Três grandes emergências ocorrem na cosmogênese e
antropogênese: (1) a complexidade/diferenciação, (2) a
auto-organização/consciência e (3) a religação/relação de
tudo com tudo. A partir de seu primeiro momento, após o Big-Bang,
a evolução está criando mais e mais seres diferentes e
complexos (1). Quanto mais complexos mais se auto-organizam, mais
mostram interioridade e possuem mais e mais níveis de
consciência (2) até chegaram à consciência reflexa no ser
humano. O universo, pois, como um todo possui uma profundidade
espiritual. Para estar no ser humano, o espírito estava antes no
universo. Agora ele emerge em nós na forma da consciência
reflexa e da amorização. E, quanto mais complexo e consciente,
mais se relaciona e se religa (3) com todas as coisas, fazendo com
que o universo seja realmente uni-verso, uma totalidade orgânica,
dinâmica, diversa, tensa e harmônica, um cosmos e não um caos.

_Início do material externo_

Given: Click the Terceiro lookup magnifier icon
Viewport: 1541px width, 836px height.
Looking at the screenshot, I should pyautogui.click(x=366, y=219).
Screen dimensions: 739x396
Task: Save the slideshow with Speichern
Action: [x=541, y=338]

As quatro interações existentes, a gravitacional, a
eletromagnética e a nuclear fraca e forte, constituem os
princípios diretores do universo, de todos os seres, também dos
seres humanos. A galáxia mais distante se encontra sob a ação
destas quatro energias primordiais, bem como a formiga que caminha
sobre minha mesa e os neurônios do cérebro humano com os quais
faço estas reflexões. Tudo se mantém religado num equilíbrio
dinâmico, aberto, passando pelo caos que é sempre generativo,
pois propicia um novo equilíbrio mais alto e complexo,
desembocando numa ordem, rica de novas potencialidades.
Uma visão libertadora
A ecologia integral procura acostumar o ser humano com esta visão
global e holística. O holismo não significa a soma das partes,
mas a captação da totalidade orgânica, una e diversa em suas
partes, mas sempre articuladas entre si dentro da totalidade e
constituindo esta totalidade. Esta cosmovisão desperta no ser
humano a consciência de sua funcionalidade dentro desta imensa
totalidade. Ele é um ser que pode captar todas estas dimensões,
alegrar-se com elas, louvar e agradecer aquela Inteligência que
tudo ordena e aquele Amor que tudo move, sentir-se um ser ético,
responsável pela parte do universo que lhe cabe habitar, a Terra.
Ela, a Terra, é, segundo notáveis cientistas, um superorganismo
vivo, denominado Gaia, com calibragens refinadíssimas de
elementos físico-químicos e auto-organizacionais que somente um
ser vivo pode ter. Nós, seres humanos, podemos ser o satã da
Terra, como podemos ser seu anjo da guarda bom. Esta visão exige
uma nova civilização e um novo tipo de religião, capaz de
re-ligar Deus e mundo, mundo e ser humano, ser humano e a
espiritualidade do cosmos.
O cristianismo é levado a aprofundar a dimensão cósmica da
encarnação, da inabitação do espírito da natureza e do
panenteísmo, segundo o qual Deus está em tudo e tudo está em
Deus.
Importa fazermos as pazes e não apenas uma trégua com a Terra.
Cumpre refazermos uma aliança de fraternidade/sororidade e de
respeito para com ela. E sentirmo-nos imbuídos do Espírito que
tudo penetra e daquele Amor que, no dizer de Dante, move o céu,
todas as estrelas e também nossos corações. Não cabe opormos
as várias correntes da ecologia. Mas discernirmos como se
complementam e em que medida nos ajudam a sermos um ser de
relações, produtores de padrões de comportamentos que tenham
como consequência a preservação e a potenciação do
patrimônio formado ao longo de 15 bilhões de anos e que chegou
até nós e que devemos passá-lo adiante dentro de um espírito
sinergético e afinado com a grande sinfonia universal.